* [DESCRIPTION OF THE TASK] Starting at the line that has "Open the Fund menu item" and ending after the line that has "click(155, 72)", write those lines of the listing out again, switching "Quick Mask" to "Layer Mask" and keeping everything else the same.

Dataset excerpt
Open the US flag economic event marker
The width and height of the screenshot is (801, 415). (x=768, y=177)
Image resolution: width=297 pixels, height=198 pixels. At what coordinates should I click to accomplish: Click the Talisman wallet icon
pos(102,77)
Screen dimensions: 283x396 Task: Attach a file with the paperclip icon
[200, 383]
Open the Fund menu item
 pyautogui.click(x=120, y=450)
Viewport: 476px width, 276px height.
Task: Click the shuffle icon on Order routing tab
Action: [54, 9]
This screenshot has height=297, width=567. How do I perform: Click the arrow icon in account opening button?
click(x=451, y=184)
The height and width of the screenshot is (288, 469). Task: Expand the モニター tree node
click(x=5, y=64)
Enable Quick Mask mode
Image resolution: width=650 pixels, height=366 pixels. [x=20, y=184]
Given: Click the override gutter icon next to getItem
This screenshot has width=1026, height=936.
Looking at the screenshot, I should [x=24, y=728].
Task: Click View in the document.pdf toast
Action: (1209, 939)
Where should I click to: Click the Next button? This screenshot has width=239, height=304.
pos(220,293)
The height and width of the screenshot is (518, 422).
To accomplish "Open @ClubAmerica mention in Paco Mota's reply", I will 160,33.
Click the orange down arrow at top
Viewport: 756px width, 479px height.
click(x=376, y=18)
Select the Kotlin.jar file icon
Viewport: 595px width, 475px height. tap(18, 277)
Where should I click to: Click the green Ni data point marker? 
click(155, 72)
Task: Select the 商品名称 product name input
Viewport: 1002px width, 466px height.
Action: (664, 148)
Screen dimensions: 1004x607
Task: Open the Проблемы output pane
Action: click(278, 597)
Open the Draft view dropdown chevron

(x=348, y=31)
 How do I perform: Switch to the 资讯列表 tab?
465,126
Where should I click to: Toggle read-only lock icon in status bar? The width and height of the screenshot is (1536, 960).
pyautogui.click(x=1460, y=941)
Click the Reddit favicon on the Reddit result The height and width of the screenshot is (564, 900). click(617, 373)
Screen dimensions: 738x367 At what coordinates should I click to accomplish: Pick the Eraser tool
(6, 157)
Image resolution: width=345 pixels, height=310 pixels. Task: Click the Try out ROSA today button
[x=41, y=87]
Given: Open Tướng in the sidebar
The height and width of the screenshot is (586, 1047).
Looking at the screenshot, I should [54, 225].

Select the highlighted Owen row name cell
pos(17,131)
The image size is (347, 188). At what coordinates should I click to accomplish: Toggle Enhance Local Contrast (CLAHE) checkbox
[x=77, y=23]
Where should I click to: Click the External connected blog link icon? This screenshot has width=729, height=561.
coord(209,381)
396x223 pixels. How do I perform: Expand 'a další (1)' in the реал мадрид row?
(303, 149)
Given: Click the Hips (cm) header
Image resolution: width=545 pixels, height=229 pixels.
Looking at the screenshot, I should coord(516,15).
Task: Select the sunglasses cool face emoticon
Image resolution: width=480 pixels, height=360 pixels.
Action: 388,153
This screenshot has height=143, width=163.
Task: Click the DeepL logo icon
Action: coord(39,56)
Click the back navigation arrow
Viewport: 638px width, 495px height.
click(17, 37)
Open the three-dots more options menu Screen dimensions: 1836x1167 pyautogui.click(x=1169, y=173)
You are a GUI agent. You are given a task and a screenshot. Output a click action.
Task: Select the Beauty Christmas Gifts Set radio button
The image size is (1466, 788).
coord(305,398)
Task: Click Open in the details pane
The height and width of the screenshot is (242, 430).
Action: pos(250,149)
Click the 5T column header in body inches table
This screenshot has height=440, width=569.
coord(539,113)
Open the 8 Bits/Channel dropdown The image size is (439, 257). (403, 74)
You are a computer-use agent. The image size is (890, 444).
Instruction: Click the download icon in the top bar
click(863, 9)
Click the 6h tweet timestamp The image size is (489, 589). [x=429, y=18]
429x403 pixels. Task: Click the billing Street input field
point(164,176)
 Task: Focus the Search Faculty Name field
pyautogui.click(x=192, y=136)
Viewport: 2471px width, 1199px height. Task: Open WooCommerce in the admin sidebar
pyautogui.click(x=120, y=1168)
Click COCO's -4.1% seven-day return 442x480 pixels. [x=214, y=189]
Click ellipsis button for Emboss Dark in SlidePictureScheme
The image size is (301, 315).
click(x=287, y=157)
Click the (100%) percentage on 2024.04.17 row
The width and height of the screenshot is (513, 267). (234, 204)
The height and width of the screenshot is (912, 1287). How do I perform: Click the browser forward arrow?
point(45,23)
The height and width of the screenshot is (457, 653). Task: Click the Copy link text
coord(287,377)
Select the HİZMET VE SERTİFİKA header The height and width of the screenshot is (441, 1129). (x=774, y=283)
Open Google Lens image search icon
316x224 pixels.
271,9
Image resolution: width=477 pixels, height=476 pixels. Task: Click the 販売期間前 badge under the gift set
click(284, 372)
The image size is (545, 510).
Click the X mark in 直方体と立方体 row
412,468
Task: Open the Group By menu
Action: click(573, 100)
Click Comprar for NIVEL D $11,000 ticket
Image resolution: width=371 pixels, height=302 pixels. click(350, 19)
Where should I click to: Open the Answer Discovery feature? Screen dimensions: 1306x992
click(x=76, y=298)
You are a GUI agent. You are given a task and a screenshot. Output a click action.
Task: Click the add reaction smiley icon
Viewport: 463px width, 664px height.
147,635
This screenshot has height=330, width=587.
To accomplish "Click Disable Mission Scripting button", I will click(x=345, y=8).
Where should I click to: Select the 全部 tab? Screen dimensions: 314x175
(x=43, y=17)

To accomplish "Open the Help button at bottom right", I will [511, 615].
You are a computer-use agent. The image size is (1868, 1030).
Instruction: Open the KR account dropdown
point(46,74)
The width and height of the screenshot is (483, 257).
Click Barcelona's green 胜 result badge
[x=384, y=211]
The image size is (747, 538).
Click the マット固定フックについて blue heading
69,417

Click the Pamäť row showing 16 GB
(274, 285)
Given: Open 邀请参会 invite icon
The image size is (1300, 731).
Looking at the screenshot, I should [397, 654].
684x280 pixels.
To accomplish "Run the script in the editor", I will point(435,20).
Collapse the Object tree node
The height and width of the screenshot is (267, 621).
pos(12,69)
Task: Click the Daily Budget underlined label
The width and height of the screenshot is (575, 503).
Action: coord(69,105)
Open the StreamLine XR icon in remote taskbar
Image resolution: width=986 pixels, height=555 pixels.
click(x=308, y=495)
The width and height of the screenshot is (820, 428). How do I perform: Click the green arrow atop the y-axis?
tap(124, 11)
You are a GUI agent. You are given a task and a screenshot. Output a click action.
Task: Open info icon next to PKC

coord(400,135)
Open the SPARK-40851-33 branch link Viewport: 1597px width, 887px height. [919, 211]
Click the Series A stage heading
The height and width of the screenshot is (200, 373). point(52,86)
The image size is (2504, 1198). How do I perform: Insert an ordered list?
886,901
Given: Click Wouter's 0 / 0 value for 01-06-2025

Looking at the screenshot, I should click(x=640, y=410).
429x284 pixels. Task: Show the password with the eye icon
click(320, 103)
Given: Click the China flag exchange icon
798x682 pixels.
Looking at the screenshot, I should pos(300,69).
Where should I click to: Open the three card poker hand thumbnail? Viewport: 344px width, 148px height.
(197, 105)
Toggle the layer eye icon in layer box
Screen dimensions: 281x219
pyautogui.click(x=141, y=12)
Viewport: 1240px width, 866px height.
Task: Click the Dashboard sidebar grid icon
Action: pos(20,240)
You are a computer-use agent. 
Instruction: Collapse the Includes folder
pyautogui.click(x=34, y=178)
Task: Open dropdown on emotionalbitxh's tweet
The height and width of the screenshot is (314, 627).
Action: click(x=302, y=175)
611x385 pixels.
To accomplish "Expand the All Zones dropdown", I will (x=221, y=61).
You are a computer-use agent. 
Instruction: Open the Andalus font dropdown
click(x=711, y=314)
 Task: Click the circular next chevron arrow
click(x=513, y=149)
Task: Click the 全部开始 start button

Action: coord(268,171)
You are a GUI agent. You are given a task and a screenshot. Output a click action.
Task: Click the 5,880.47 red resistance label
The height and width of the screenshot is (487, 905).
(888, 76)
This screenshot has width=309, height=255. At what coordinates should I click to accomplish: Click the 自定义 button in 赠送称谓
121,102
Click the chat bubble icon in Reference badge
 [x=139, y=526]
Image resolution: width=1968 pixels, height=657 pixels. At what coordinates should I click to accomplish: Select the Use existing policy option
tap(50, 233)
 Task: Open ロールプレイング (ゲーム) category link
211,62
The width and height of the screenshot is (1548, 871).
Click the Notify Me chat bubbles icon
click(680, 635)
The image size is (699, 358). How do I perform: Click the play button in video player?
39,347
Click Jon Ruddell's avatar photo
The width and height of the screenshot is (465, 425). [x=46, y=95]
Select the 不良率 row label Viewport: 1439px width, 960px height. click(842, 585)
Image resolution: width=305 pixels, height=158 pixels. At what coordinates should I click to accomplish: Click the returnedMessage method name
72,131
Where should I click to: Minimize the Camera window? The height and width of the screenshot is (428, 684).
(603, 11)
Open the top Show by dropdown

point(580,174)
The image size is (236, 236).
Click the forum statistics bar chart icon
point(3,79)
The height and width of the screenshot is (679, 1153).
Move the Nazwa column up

* [FINISHED EXERCISE]
Open the Fund menu item
 pyautogui.click(x=120, y=450)
Viewport: 476px width, 276px height.
Task: Click the shuffle icon on Order routing tab
Action: [54, 9]
This screenshot has height=297, width=567. How do I perform: Click the arrow icon in account opening button?
click(x=451, y=184)
The height and width of the screenshot is (288, 469). Task: Expand the モニター tree node
click(x=5, y=64)
Enable Layer Mask mode
Image resolution: width=650 pixels, height=366 pixels. [x=20, y=184]
Given: Click the override gutter icon next to getItem
This screenshot has width=1026, height=936.
Looking at the screenshot, I should [x=24, y=728].
Task: Click View in the document.pdf toast
Action: (1209, 939)
Where should I click to: Click the Next button? This screenshot has width=239, height=304.
pos(220,293)
The height and width of the screenshot is (518, 422).
To accomplish "Open @ClubAmerica mention in Paco Mota's reply", I will 160,33.
Click the orange down arrow at top
Viewport: 756px width, 479px height.
click(x=376, y=18)
Select the Kotlin.jar file icon
Viewport: 595px width, 475px height. tap(18, 277)
Where should I click to: Click the green Ni data point marker? 
click(155, 72)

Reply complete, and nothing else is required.